- Born: 1949 (age 76–77) Boston
- Education: Bryn Mawr College Harvard T.H. Chan School of Public Health Harvard Medical School
- Scientific career
- Workplaces: Boston Children's Hospital

= Jane Newburger =

American paediatrician (born 1949)

Jane Wimpfheimer Newburger is an American pediatrician who is Commonwealth Professor of Pediatrics at Harvard Medical School and Associate Cardiologist-in-Chief at the Boston Children's Hospital. Her research has considered the fundamental mechanisms that underpin Kawasaki disease and the outcomes of children suffering from congenital heart defects. She was elected Fellow of the National Academy of Medicine in 2021.

== Early life and education ==
Newburger was born in New York City. She was raised in the Bronx and moved to Yonkers, New York at the age of six. She decided that she wanted to become a doctor at a young age. She was an undergraduate student at Bryn Mawr College, where she majored in chemistry. She moved to the Harvard Medical School as a medical student and graduated in 1974. She was an intern in pediatrics and the Boston Children's Hospital, where she also completed her residency and fellowship. She was awarded a Masters of Public Health from the Harvard T.H. Chan School of Public Health in 1980.

== Research and career ==
Newburger's research has explored heart diseases in children, with a particular focus on Kawasaki disease. Kawasaki disease develops after birth and creates inflammation in blood vessels, and Newburger has studied it since the early 1980s. At the time there was no established therapy. In an effort to improve its diagnosis and treatment, she has considered the epidemiology and long-term effects of the condition on children. Intravenous immune globulin therapy emerged as a treatment in Japan, which resulted in the formation of a multi-centre research group in the United States. The members include David Bellinger, Annette Baker and Mary Beth Son.

Newburger secured funding from the National Institutes of Health to run a trial of IVIG, showing that it was a highly effective therapy for most children who suffer from the disease. She worked with the American Heart Association to create guidelines to improve IVIG treatment of patients with incomplete Kawasaki disease. Early diagnosis of Kawasaki disease prevents the condition becoming life-threatening, as it can cause aneurysms in the coronary arteries. Children who suffer from it can develop atherosclerosis. It is unclear what causes Kawasaki disease, but it has been reported to be more common in children of Asian descent. Japan and South Korea have the highest incidences of Kawasaki disease in the world.

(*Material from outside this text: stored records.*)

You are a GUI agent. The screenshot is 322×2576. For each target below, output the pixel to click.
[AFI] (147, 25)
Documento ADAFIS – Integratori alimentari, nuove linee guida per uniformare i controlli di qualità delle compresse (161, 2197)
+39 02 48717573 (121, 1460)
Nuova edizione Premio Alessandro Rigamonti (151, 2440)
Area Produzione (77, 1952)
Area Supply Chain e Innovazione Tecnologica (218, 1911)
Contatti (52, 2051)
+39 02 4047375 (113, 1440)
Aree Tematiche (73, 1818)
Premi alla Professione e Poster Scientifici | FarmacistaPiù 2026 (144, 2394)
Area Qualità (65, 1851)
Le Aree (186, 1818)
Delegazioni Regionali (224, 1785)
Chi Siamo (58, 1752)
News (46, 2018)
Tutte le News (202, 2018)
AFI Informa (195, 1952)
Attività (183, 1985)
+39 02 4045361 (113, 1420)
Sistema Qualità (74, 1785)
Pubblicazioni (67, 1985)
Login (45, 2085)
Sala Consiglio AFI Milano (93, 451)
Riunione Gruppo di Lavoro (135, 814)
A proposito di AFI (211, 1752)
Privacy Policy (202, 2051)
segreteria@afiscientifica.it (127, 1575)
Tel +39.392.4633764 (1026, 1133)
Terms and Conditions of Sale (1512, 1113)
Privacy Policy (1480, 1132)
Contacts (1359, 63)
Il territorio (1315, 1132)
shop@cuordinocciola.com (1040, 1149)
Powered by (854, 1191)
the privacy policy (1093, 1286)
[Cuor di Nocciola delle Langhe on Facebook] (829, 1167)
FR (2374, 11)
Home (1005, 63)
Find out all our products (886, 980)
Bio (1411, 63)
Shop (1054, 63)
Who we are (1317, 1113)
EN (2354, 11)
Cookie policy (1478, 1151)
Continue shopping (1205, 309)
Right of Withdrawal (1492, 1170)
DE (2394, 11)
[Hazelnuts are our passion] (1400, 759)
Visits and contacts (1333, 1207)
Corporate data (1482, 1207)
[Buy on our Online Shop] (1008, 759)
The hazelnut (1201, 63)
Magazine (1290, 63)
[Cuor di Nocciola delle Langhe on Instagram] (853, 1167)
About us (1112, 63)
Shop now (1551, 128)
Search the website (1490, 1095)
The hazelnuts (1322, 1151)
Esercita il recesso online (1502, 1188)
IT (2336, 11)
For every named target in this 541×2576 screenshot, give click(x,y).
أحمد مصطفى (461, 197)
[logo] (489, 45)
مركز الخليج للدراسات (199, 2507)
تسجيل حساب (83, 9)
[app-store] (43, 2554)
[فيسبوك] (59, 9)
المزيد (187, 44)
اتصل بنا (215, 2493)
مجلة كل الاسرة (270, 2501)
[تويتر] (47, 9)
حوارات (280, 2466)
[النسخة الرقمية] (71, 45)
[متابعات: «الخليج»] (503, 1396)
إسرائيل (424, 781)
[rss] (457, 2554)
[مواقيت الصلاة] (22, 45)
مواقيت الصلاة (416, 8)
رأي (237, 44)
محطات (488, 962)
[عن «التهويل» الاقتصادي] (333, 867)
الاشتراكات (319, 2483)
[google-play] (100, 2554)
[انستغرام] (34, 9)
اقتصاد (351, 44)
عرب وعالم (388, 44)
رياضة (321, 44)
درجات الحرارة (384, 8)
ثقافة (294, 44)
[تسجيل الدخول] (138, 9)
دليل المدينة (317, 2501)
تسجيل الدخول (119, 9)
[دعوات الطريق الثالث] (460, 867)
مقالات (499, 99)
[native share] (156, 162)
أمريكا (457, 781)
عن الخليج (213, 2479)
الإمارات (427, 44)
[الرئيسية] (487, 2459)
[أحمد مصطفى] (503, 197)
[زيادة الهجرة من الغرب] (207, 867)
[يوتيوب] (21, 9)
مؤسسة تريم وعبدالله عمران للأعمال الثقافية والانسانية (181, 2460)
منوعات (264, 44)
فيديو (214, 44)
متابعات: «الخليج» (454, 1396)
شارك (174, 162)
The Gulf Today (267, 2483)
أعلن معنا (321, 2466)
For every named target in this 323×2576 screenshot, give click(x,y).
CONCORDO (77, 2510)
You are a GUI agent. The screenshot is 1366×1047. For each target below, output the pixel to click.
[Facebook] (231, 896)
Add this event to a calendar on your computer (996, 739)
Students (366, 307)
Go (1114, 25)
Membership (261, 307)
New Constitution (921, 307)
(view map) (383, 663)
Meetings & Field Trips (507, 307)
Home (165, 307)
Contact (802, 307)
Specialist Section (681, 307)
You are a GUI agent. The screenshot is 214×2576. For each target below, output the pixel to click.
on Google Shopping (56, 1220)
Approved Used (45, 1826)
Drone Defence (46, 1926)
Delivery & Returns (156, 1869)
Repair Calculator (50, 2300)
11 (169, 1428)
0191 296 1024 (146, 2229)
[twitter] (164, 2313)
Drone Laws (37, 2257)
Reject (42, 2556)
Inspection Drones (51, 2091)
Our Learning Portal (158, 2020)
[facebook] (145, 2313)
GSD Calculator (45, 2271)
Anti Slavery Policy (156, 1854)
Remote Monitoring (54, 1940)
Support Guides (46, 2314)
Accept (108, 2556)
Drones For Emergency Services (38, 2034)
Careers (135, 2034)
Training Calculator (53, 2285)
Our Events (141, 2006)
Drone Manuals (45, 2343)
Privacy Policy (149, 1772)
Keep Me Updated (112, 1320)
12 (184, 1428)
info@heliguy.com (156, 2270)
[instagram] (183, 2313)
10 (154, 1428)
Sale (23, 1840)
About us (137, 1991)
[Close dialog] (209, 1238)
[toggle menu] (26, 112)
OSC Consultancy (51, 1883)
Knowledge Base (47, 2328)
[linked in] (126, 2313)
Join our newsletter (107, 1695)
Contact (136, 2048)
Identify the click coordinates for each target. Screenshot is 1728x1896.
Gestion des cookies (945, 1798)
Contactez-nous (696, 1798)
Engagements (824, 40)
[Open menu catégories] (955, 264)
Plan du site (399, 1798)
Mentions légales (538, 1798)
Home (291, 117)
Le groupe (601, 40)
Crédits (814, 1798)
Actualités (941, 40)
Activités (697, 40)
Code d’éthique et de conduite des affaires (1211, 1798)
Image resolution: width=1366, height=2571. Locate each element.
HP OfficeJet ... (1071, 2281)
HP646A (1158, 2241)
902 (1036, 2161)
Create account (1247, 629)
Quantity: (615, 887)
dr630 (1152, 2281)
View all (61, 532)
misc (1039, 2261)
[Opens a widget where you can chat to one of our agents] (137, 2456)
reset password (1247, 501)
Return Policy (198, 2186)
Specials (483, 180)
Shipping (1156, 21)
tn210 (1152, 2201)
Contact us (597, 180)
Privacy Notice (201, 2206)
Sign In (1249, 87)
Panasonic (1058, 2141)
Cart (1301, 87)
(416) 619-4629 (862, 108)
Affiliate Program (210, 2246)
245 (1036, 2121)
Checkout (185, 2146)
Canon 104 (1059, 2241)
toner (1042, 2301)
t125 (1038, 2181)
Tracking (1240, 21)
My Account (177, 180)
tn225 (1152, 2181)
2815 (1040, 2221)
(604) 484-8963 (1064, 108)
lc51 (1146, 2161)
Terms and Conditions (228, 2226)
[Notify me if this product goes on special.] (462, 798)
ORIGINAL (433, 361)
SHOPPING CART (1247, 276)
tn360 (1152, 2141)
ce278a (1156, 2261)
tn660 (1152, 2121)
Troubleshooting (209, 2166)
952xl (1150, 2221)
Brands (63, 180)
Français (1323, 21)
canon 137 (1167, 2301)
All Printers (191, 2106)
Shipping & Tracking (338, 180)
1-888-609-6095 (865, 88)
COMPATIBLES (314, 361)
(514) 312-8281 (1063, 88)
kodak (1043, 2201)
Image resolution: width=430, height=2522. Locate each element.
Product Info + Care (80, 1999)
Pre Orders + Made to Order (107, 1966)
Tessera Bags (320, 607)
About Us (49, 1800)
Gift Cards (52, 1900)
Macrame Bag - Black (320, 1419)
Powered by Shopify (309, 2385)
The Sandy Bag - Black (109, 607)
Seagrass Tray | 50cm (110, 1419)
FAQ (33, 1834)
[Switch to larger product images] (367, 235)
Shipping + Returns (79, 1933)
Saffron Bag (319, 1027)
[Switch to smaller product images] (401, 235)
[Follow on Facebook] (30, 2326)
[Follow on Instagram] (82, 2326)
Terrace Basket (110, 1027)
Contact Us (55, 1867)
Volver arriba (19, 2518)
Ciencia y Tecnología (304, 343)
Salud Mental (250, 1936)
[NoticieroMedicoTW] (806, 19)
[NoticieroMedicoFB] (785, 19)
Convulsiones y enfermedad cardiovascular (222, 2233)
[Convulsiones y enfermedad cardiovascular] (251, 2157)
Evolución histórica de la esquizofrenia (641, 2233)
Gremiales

Newburger has focused on improving the healthcare outcomes of children suffering from congenital heart defects. Such defects occur in around 8 of every 1,000 live births. To treat these defects, the heart is temporarily stopped during surgery, which results in restricted blood supply to the brain. These defects can give rise to neurocognitive challenges such as learning disorders. In recognition of her contributions to cardiology, Newburger was amongst the inaugural fellows of the American Heart Association. In 2007, she was awarded the Distinguished Scientist Award of the American College of Cardiology, and in 2009 the Young Hearts Meritorious Achievement Award. She was made the Commonwealth Professor of Paediatrics in 2008.

Newburger has served as Chair of the American Heart Association Committee on Rheumatic Fever. Newburger was elected Fellow of the National Academy of Medicine in 2021.